A drop in financial shares pounded the stock market after President Barack Obama proposed greater restrictions on big banks.

The Dow Jones industrial average tumbled 213 points after dropping 122 on Wednesday. The index has seen four straight triple-digit moves and the latest slide erased the Dow's gains for 2010. Bond prices rose as the stock market became more volatile.

Tightening the rules on risk-taking and trading at banks could hurt profits at those companies. Obama said he would seek to limit the size and complexity of large financial companies so that a bank's collapse wouldn't endanger the overall financial system.

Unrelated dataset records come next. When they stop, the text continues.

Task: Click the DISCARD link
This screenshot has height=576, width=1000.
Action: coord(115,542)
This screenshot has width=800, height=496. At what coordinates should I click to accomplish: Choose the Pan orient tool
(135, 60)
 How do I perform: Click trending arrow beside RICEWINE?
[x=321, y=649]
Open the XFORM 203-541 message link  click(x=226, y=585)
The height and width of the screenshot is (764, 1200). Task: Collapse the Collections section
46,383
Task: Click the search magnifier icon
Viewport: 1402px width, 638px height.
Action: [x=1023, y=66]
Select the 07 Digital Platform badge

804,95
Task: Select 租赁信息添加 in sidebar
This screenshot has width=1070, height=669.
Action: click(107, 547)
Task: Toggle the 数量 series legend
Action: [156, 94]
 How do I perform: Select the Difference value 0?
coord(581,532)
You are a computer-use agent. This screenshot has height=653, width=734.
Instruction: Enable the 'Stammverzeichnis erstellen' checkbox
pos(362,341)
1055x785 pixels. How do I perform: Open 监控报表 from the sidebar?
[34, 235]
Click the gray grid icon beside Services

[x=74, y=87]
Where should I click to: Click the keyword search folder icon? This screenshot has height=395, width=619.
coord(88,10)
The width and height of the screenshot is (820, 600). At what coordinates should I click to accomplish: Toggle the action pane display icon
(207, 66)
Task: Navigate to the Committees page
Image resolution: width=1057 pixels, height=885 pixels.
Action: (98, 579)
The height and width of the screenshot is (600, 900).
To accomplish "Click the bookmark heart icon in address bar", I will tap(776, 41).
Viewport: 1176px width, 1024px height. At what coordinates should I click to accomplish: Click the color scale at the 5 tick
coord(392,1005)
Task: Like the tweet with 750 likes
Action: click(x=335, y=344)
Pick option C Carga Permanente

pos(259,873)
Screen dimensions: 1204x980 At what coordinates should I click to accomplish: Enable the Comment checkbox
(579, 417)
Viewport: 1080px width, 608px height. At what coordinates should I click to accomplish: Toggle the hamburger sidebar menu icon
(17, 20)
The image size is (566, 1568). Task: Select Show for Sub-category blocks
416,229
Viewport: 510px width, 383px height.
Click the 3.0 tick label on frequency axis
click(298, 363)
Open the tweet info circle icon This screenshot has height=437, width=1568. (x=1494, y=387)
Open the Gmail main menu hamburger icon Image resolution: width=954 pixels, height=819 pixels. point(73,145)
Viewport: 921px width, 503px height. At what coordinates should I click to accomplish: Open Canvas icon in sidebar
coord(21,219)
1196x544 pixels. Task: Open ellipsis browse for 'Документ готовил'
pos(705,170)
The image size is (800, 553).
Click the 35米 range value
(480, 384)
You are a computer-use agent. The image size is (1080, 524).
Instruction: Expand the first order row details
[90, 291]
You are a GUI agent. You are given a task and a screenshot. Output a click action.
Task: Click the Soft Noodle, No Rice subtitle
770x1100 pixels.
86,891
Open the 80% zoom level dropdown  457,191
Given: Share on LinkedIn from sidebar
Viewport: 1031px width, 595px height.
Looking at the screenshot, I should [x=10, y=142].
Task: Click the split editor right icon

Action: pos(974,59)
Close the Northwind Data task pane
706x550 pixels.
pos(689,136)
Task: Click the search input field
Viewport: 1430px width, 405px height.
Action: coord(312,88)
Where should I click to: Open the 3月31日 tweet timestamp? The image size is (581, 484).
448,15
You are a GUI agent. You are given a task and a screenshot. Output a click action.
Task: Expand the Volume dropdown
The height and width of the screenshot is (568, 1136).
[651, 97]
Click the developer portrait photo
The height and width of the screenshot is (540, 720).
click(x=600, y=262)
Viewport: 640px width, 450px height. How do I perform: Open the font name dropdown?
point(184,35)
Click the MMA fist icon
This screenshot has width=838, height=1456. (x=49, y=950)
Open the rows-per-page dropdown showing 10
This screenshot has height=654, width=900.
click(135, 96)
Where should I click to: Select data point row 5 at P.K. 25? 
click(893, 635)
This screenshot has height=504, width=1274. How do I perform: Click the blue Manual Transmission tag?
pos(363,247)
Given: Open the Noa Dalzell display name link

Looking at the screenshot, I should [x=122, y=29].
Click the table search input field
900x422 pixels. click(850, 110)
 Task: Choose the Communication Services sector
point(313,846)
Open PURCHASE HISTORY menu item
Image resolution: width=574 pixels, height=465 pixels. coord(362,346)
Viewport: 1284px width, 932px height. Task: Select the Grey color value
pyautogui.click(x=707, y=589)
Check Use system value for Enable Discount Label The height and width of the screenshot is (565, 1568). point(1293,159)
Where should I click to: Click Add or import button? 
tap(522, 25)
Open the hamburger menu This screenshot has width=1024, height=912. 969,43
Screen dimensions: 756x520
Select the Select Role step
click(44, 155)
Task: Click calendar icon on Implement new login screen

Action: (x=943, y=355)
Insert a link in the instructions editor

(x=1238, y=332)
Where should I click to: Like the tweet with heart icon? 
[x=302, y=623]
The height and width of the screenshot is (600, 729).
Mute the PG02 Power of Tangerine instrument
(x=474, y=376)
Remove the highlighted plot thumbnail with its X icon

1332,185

The move could mean changes for how big financial institutions like Bank of America, Citigroup Inc. and JPMorgan Chase & Co. are structured. Each of the stocks fell more than 4 percent.

Weakness in manufacturing also brought concern that the economy might not be recovering as quickly as hoped. The Philadelphia Federal Reserve said manufacturing in its region fell in January from December. Its index of regional manufacturing conditions fell to 15.2 from a revised 22.5 last month.

Another test for the market could come Friday. Google Inc. posted a fivefold jump in its fourth-quarter profit after the closing bell on double-digit revenue growth, but the results fell short of expectations. The stock fell $27.40, or 4.7 percent, to $553.01 in after-hours electronic trading after edging up 0.4 percent in regular trading.

Patrick Galley, chief investment officer at RiverNorth Capital in Chicago, said stocks have risen so fast in the past 10 months that expectations about an economic recovery are getting too high.

"The market can be quite fickle just because of the huge run-up that we've had," he said. "A lot of folks have their trigger finger on the sell button if they start to sense that news won't meet expectations."

According to preliminary calculations, the Dow fell 213.27, or 2 percent, to 10,389.88, its biggest drop since Oct. 30. The index hasn't closed with triple digit moves in four straight trading days since May 6-11.

The broader Standard & Poor's 500 index fell 21.56, or 1.9 percent, to 1,116.48. The Nasdaq composite index fell 25.55, or 1.1 percent, to 2,265.70.